▶ Goal of the exercise
Print the records below word for word, beginning with the first line and ending once the line containing "Select the 10-06" is printed.

Dataset excerpts:
◇ ◇ ◇

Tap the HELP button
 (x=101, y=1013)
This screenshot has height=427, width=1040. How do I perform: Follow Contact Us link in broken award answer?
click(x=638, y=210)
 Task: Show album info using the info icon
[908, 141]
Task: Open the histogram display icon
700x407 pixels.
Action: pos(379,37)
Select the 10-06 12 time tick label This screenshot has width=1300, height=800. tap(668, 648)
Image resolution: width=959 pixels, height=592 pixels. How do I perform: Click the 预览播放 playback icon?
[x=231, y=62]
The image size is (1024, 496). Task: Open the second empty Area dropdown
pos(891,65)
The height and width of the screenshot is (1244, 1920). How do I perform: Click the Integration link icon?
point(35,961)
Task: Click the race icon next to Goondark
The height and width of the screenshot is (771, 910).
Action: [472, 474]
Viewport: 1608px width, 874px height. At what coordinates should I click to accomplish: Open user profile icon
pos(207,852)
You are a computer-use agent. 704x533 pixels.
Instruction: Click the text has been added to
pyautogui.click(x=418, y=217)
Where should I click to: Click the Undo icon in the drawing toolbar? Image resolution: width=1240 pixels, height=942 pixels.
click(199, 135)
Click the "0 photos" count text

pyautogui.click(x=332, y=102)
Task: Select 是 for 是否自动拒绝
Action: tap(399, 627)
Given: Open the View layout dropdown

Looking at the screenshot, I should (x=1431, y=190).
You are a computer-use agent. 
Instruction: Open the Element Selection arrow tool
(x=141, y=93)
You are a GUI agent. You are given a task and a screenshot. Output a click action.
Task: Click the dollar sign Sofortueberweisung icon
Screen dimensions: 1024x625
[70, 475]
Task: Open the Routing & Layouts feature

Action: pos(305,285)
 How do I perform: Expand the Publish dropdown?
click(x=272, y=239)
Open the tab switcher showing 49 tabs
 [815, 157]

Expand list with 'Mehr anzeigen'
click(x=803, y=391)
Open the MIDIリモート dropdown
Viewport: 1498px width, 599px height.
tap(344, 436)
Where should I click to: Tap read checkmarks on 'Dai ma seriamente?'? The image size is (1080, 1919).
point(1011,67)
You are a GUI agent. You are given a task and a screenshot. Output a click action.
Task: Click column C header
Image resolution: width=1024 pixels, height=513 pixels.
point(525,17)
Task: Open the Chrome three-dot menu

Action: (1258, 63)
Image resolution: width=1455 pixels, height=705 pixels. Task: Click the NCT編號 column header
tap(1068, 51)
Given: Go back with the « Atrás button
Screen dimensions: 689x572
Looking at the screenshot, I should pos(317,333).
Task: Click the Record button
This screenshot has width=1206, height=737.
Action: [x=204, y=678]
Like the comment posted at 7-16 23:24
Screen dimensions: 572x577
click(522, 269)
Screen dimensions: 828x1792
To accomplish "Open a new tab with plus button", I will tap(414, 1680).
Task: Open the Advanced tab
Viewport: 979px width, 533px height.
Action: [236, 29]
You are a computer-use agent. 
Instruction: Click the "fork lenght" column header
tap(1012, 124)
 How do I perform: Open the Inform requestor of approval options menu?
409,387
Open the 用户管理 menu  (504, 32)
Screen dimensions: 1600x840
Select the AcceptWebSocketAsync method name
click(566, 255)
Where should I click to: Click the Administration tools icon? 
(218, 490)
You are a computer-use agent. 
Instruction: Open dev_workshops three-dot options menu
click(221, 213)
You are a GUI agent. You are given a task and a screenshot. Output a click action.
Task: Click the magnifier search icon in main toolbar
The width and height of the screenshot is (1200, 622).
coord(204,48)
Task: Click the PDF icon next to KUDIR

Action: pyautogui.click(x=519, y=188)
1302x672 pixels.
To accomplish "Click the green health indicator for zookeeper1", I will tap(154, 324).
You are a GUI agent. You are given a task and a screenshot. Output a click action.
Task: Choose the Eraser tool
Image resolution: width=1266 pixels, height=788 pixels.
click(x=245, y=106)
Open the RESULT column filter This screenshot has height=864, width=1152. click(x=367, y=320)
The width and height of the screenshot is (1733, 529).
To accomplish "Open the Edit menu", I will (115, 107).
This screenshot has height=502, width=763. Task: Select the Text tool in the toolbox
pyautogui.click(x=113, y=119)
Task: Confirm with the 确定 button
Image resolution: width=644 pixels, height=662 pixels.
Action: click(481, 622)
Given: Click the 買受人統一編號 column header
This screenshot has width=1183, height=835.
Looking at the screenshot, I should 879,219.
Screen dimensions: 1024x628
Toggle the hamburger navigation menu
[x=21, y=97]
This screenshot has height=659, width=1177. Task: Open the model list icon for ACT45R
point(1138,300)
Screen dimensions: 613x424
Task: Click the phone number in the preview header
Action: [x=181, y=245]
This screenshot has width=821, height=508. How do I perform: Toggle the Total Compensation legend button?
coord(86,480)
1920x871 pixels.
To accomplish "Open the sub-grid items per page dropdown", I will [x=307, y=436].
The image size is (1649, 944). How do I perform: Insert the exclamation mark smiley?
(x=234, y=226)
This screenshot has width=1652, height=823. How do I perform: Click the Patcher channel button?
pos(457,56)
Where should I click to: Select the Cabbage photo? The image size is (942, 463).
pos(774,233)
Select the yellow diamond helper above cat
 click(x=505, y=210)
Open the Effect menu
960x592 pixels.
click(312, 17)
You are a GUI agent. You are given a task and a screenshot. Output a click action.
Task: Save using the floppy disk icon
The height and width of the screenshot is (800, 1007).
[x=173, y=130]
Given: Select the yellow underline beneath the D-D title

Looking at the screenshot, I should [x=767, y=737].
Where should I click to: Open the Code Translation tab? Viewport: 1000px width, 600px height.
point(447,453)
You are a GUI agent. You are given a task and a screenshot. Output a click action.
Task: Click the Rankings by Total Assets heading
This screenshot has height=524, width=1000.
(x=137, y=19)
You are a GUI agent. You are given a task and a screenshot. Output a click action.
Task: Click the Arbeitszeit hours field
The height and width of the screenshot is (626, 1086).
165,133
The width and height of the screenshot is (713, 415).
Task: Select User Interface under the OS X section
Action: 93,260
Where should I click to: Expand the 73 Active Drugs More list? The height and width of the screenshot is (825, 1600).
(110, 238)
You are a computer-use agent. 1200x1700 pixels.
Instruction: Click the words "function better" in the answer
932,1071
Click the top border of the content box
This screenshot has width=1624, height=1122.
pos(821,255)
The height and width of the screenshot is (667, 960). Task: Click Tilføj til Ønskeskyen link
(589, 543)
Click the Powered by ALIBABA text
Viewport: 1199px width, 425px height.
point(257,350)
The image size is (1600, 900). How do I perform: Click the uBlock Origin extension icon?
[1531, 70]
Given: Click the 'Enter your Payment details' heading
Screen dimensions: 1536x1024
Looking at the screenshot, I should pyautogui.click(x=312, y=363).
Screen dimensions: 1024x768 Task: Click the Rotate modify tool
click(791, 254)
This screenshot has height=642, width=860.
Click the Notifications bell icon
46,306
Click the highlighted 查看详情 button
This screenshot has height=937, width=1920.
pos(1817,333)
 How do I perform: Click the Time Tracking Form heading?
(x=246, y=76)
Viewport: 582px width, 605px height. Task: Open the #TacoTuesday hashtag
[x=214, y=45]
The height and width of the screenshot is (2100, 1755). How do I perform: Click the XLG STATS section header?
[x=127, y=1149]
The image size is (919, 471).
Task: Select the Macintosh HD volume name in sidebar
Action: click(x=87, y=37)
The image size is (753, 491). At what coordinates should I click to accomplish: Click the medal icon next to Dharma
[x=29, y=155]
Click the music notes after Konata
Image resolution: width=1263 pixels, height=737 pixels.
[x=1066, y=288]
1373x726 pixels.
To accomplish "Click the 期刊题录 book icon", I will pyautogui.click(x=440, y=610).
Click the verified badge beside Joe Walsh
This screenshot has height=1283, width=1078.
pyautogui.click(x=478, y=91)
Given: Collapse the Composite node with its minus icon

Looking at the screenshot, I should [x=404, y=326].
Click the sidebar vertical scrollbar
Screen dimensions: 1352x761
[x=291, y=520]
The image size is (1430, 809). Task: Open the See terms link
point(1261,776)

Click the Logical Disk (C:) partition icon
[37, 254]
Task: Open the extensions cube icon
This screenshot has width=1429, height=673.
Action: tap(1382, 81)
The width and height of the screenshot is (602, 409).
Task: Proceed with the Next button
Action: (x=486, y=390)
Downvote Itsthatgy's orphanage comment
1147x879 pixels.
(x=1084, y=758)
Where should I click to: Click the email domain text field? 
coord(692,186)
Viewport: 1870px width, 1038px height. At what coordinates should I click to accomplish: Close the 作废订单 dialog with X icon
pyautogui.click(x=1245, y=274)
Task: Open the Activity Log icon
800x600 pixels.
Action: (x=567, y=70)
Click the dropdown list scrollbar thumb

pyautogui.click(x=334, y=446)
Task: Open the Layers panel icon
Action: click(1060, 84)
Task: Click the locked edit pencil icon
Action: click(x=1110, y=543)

◇ ◇ ◇

▶ Output of the task
Tap the HELP button
 (x=101, y=1013)
This screenshot has height=427, width=1040. How do I perform: Follow Contact Us link in broken award answer?
click(x=638, y=210)
 Task: Show album info using the info icon
[908, 141]
Task: Open the histogram display icon
700x407 pixels.
Action: pos(379,37)
Select the 10-06 12 time tick label This screenshot has width=1300, height=800. tap(668, 648)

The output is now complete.